Stored records
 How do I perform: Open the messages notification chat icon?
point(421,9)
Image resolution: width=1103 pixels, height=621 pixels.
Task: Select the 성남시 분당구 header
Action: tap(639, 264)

TASK BRIEF
Every record must be set down again exactly.

YOUR RESPONSE
 How do I perform: Open the messages notification chat icon?
point(421,9)
Image resolution: width=1103 pixels, height=621 pixels.
Task: Select the 성남시 분당구 header
Action: tap(639, 264)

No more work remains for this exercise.